It has not been the first time that I have passed the Chesed Shel Emeth Cemetery since it was desecrated on a weekend last February, but in today’s ordinary, good Spring sunlight, the act became more horridly real to me, perhaps just because of the ordinariness of the day.

This was the cemetery that was next to the Missouri Council of the Blind thrift store which I visited so often, and the Goodwill, which was just down the road and then moved across from it. This was the cemetery which I passed on the way to church and which occasionally I would look across at while waiting at the light pondering the Jewish names and thinking of the heritage of the city. This was a burial place for some of the families which always intrigued and attracted me, walking down Delmar Boulevard of a Saturday morning, the men black-hatted, the women wearing dresses, perhaps pushing a stroller or leading a troupe of smartly dressed children on their way to or from synagogue.

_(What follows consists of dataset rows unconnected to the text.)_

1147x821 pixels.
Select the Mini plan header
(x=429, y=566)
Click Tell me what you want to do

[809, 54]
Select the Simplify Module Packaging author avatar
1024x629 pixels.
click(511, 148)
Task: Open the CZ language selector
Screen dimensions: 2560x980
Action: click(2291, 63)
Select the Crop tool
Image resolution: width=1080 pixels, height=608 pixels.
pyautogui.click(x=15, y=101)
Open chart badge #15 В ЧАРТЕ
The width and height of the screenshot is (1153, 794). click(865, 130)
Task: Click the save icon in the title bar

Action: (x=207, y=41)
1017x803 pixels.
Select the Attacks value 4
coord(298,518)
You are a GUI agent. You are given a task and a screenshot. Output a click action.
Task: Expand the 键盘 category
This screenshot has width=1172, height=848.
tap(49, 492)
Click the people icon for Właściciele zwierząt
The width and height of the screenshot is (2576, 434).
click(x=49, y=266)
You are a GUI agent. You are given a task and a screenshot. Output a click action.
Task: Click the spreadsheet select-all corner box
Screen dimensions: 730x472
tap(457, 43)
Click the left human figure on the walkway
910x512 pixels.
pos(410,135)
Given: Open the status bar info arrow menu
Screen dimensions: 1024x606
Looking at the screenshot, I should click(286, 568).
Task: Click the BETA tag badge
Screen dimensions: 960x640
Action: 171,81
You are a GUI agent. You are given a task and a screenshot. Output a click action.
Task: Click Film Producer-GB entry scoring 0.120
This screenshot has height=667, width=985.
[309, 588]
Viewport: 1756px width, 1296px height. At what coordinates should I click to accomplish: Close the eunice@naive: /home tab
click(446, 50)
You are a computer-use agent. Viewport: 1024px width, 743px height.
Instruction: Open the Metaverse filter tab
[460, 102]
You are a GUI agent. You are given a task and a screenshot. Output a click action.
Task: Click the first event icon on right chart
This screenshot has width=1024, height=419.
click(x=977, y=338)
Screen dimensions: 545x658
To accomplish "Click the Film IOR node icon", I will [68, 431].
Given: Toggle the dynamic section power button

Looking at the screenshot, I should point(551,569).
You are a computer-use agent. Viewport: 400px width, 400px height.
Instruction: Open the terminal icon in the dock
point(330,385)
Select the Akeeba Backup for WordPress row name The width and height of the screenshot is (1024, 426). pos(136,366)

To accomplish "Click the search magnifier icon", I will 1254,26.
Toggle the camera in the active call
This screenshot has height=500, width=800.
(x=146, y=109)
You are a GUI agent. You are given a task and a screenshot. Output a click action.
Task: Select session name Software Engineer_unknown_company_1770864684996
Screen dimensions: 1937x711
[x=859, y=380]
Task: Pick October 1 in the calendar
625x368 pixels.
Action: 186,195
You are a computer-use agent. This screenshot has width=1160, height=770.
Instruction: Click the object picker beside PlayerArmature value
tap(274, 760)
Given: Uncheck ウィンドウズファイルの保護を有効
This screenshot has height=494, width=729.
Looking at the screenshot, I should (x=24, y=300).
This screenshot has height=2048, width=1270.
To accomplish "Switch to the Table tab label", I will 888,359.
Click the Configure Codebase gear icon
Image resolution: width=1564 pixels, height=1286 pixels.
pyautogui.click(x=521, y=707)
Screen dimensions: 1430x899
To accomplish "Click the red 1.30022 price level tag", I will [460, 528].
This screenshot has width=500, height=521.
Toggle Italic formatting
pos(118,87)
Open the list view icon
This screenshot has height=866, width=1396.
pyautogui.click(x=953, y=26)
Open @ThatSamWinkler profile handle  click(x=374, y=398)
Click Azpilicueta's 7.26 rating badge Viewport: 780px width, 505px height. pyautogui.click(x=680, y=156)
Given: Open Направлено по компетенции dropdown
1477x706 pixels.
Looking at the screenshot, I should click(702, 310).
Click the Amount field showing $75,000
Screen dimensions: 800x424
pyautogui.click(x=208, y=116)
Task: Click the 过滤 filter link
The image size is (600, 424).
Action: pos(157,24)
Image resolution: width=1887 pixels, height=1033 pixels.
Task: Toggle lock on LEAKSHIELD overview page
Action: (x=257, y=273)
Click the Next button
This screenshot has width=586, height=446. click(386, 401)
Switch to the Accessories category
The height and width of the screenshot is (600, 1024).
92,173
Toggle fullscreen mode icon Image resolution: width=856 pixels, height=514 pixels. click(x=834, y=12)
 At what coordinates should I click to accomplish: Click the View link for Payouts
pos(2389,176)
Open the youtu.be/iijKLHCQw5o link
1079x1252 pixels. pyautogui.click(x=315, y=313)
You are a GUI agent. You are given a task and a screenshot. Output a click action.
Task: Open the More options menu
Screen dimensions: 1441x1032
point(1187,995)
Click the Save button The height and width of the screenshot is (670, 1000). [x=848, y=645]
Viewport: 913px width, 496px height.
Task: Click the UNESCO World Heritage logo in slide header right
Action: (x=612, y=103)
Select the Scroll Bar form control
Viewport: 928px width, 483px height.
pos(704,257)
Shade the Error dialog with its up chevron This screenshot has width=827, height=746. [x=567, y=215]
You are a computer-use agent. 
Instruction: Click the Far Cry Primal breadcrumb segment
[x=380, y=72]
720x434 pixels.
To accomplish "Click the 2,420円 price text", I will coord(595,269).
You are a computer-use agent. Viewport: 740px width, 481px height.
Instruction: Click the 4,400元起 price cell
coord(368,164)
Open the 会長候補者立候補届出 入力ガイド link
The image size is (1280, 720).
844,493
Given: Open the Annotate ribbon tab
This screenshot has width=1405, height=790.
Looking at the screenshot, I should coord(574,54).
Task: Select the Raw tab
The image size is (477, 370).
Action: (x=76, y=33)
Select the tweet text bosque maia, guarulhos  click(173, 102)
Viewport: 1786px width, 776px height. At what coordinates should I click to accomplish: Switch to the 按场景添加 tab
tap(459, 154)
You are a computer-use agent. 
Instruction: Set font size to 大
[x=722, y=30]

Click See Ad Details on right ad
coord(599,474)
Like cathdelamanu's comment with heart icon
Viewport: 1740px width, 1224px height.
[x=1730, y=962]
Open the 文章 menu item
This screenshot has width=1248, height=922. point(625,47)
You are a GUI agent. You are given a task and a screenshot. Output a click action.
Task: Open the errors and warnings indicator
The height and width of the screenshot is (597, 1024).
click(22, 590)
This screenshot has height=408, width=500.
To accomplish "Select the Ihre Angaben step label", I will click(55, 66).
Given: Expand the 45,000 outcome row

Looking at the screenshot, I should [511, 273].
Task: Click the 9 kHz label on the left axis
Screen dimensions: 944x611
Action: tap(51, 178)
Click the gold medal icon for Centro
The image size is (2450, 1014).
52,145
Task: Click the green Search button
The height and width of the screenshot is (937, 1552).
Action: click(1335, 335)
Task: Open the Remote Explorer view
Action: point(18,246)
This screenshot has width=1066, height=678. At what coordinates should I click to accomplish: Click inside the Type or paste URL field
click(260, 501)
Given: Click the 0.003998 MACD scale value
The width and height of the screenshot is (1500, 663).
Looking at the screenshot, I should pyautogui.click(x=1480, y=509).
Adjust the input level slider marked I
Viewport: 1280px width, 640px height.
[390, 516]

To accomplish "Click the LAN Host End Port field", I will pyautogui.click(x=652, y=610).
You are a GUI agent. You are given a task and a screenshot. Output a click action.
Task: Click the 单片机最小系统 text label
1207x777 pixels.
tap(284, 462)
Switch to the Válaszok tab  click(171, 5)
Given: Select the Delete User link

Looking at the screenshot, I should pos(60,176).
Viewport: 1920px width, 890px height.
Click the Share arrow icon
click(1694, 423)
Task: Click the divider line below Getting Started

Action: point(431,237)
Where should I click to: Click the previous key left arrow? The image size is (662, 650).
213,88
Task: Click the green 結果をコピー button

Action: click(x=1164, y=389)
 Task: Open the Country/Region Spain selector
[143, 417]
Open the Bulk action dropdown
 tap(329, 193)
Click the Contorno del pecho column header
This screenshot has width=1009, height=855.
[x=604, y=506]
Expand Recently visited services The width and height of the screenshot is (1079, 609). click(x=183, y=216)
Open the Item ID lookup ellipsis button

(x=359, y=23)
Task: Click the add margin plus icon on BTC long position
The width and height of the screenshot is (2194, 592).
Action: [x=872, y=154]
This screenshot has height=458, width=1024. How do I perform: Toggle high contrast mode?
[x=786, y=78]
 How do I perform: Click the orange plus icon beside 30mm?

And also, though it was hate of a different, depressingly ancient sort when this desecration occurred, it was disheartening that it seemed that the St. Louis region was once again going to be at the epicenter of racial/sectarian hatred and strife. And then something amazing happened, as the Muslim community in St. Louis and other places rallied to fundraise to undo the damage, and the ends of the perpetrators, while perhaps providing a sop to craven and secret hate, were undone in acts of loving kindness.

Chesed shel emeth-an act of pure, true loving kindness, especially in reference to burying the dead with dignity and reverence, which the dead cannot repay-this is what the name of the cemetery itself means. And, so, I offer this reflection and the following haiku.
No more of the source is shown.